Le « Oshi-Katsu » (c'est-à-dire la vie d'un fan passionné par quelqu'un, comme une idole) change. Ce qui ne faisait que soutenir et admirer, maintenant parfois pour une relation toxique entre l'idole et le suiveur. Il y a des fans qui aiment non seulement le contenu, mais ils ressentent le droit d'exiger la façon dont leurs idoles préférées devraient se comporter. Jusqu'où va bien et quand devient-il trop?

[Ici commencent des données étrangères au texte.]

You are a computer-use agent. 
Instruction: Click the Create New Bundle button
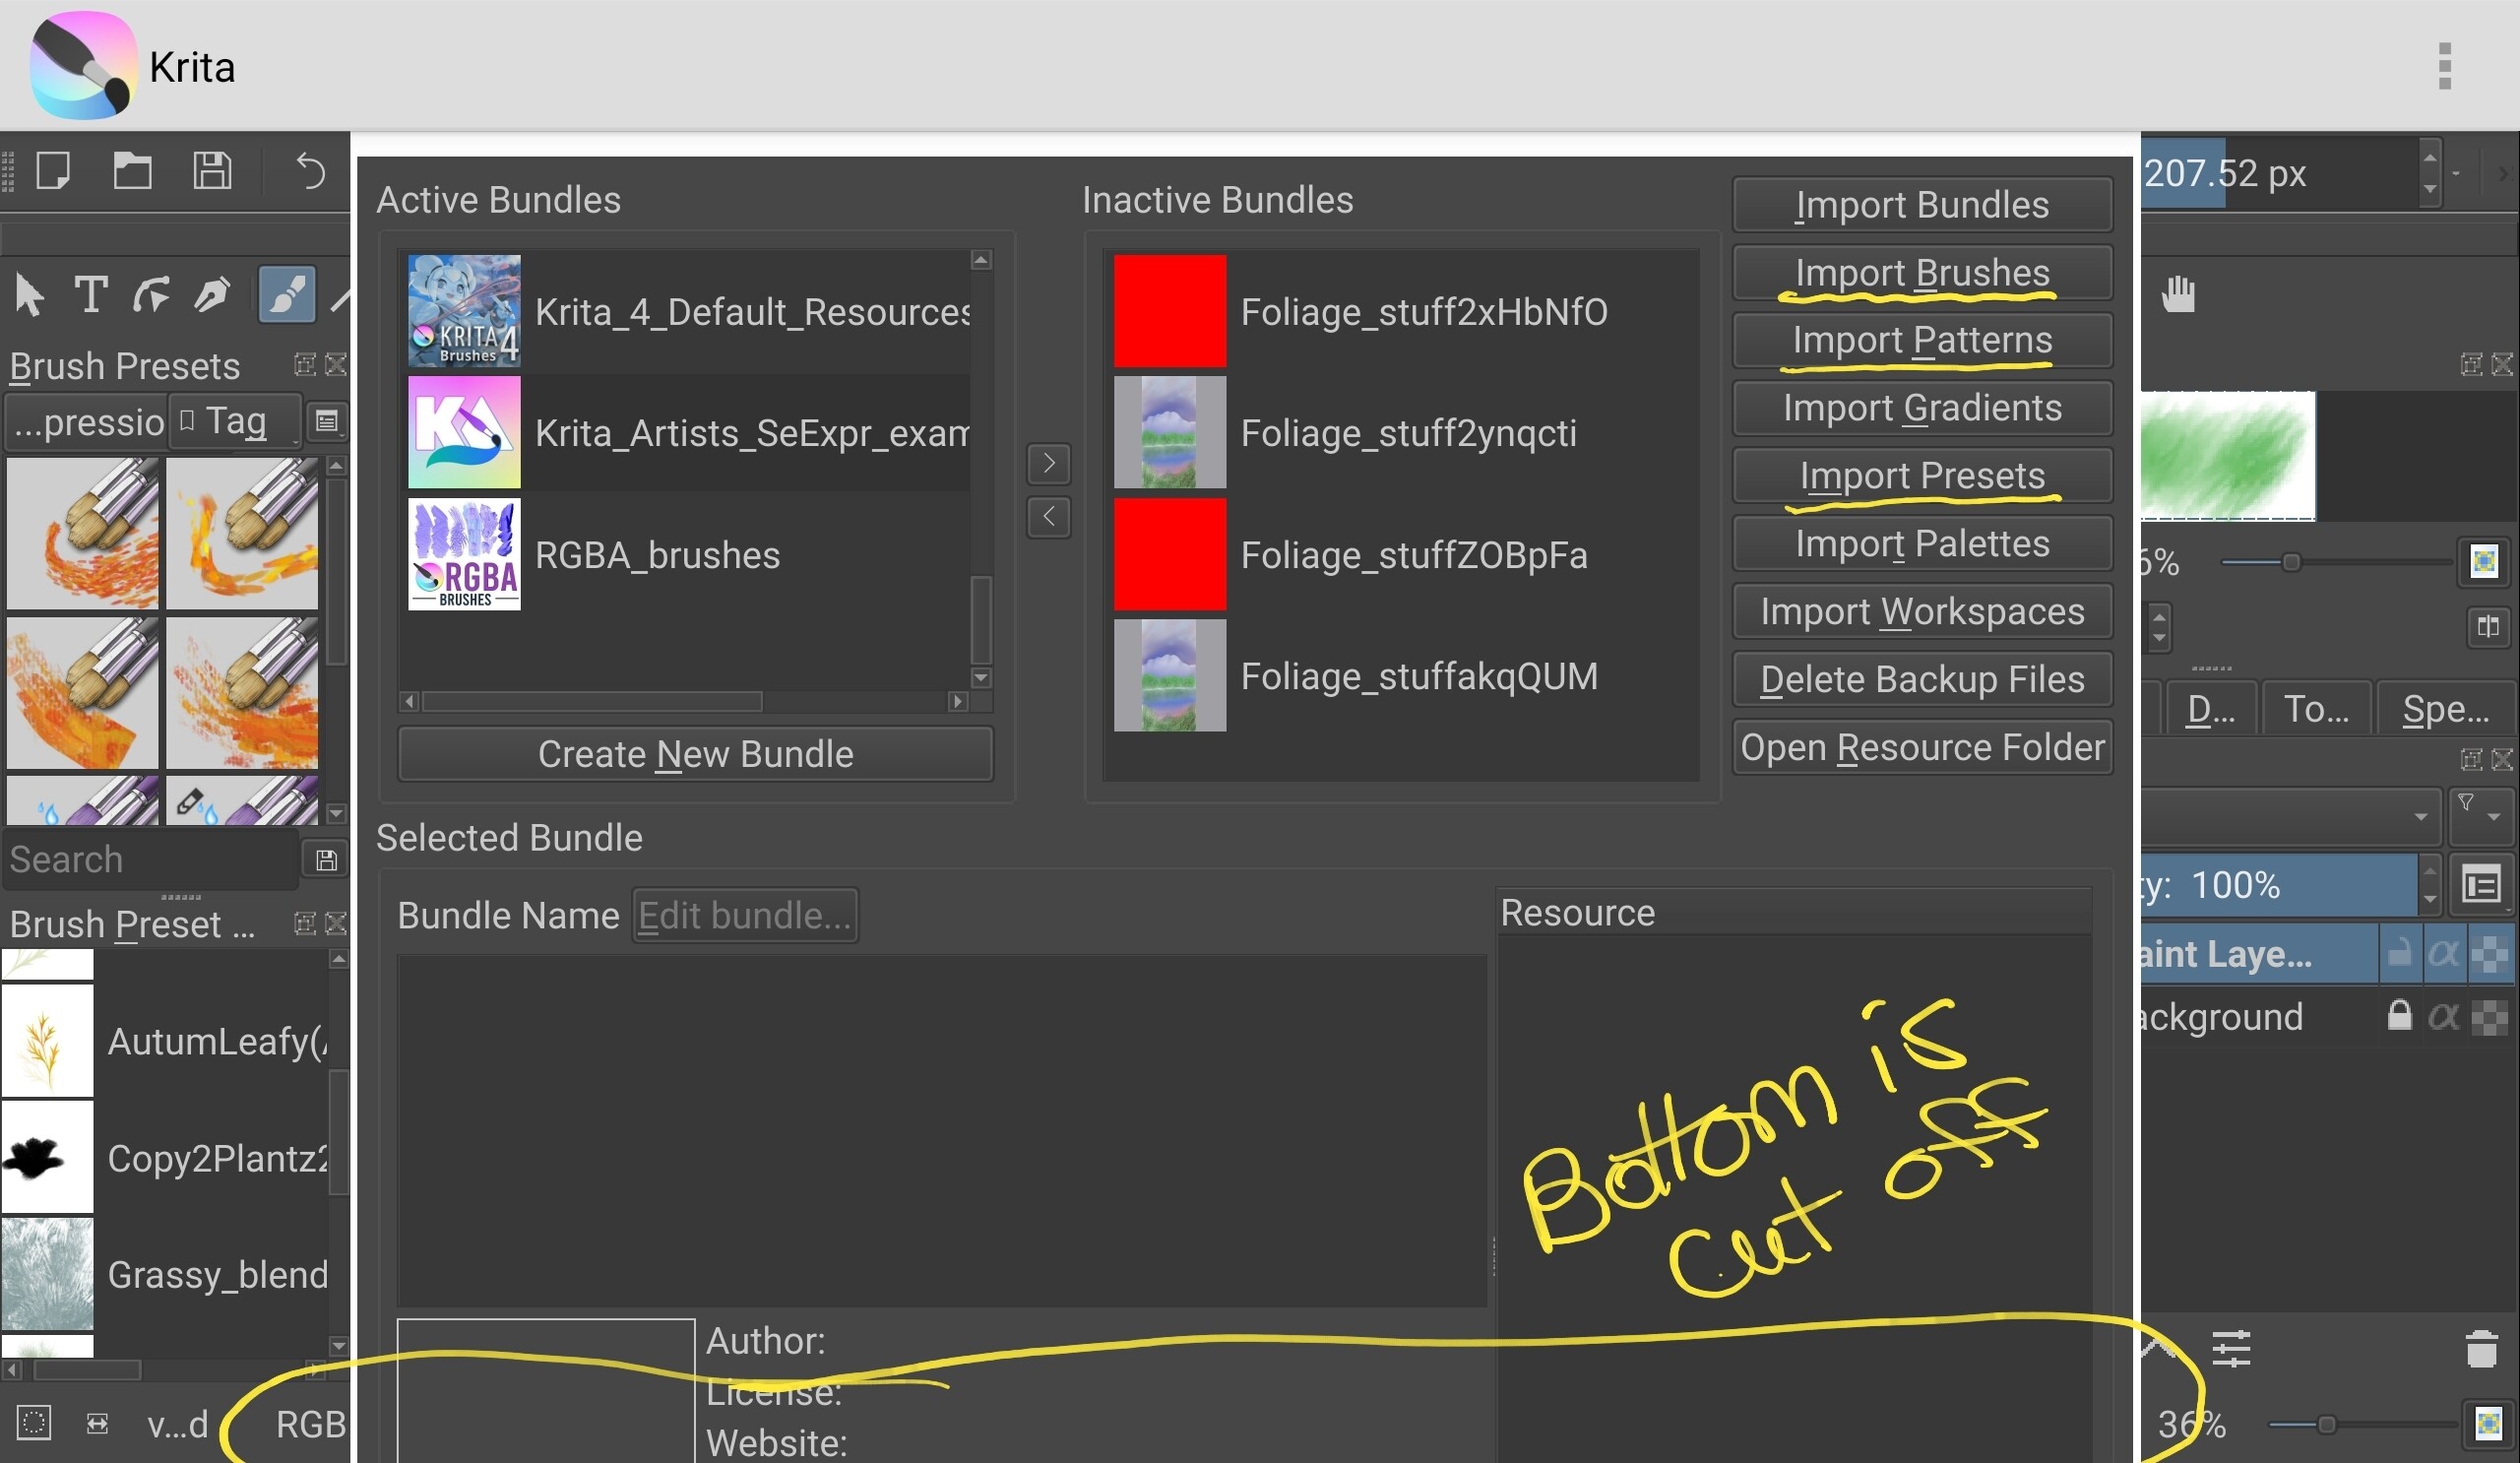click(695, 754)
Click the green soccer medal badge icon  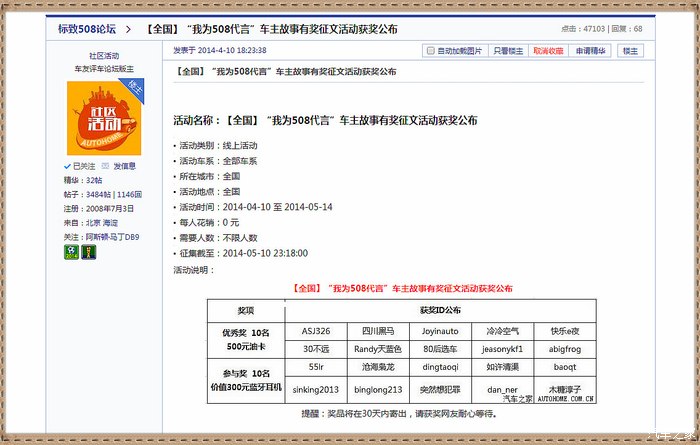pos(70,252)
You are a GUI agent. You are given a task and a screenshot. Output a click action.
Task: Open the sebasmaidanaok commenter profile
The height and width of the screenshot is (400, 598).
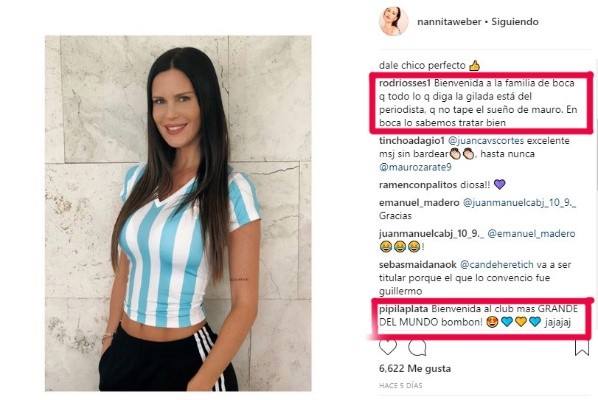pyautogui.click(x=418, y=265)
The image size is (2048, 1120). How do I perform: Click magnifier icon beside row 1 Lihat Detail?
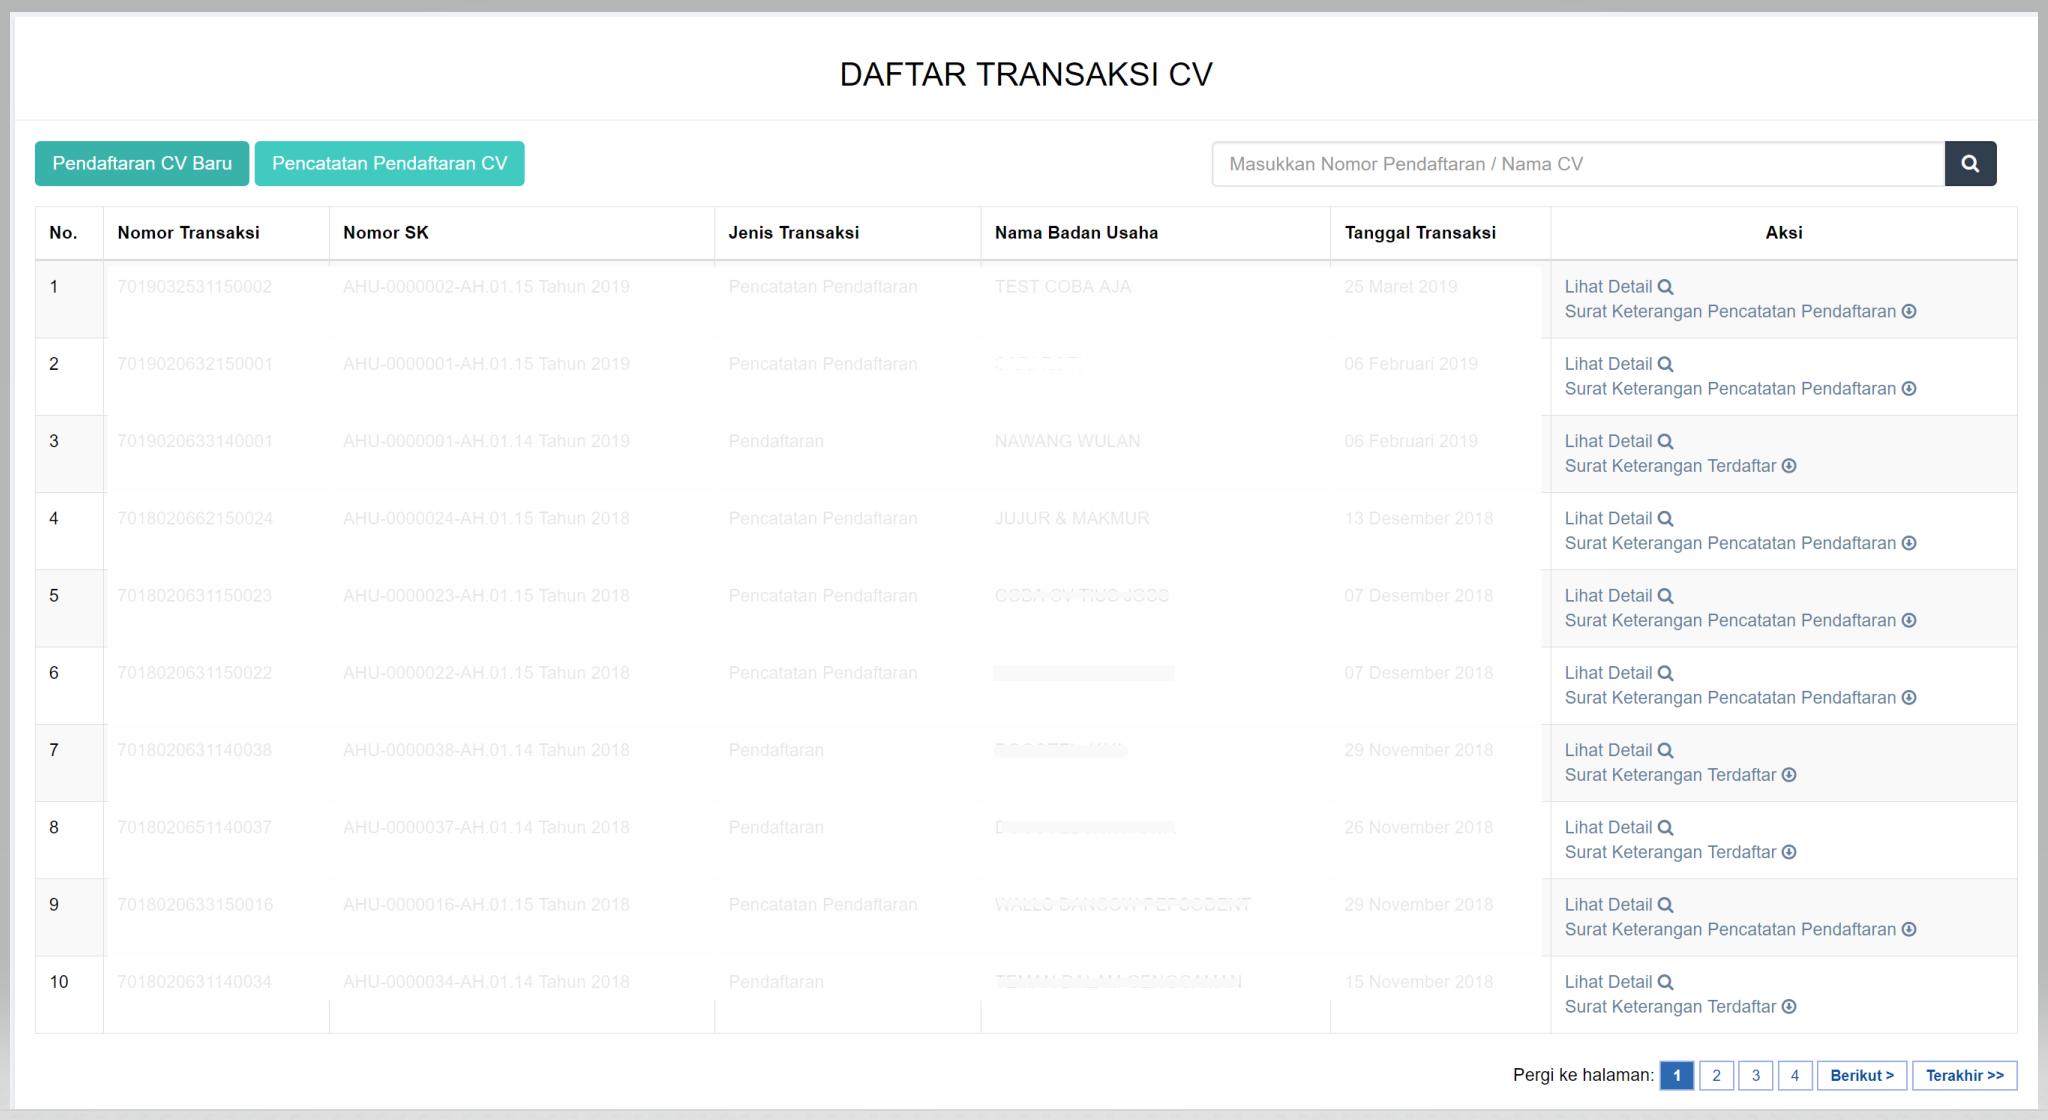pyautogui.click(x=1665, y=287)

Récemment, un fan d'Idol est devenu viral pour montrer dans des réseaux qu'il est allé à un événement, mais pas pour en profiter, mais pour donner « une parole sérieuse » à son Oshi (c'est-à-dire à l'idole qu'il admire). La raison? Son idole préférée était de promouvoir un produit de dcalité douteuse, et ce fan a considéré que c'était son obligation de « le mettre à sa place ». Mais au lieu du soutien, ce qu'il a reçu était une pluie de critiques de la part d'autres adeptes comme lui. Et cela nous amène à la question clé, dans quelle mesure est-ce que les fans veulent déranger leurs idoles en fonction de leur goût?
Suzuki Mob (鈴木 Mob), membre du groupe Idol Nippon-Wachacha (にっぽんワチャチャ), a avoué que ce type de pression est le pain de chaque jour. «Ils me disent des choses comme «si vous vous coupez les cheveux, arrêtez de vous soutenir» ou «pourquoi buvez-vous maintenant? Avant de ne pas le faire '». Il reçoit même des messages directs de ses fans lui demandant de « être comme avant » ou que s'il continue de changer, ils se désintéresseront. Et dans les événements en direct, il ne manque pas de disciple qui, au lieu de profiter du moment, profite de son tour en privé (c'est-à-dire quand ils viennent lui donner une poignée de main après l'événement) pour libérer un sermon.
Malgré tout, Suzuki essaie de ne pas le prendre personnel et de voir ces commentaires comme une sorte de « sondage » sur son image. Mais il est également clair que si vous voulez continuer à avancer dans l'industrie, vous ne pouvez pas rester coincé. «Si j'essayais de plaire à tout le monde, je ne progresserais jamais»A-t-il expliqué.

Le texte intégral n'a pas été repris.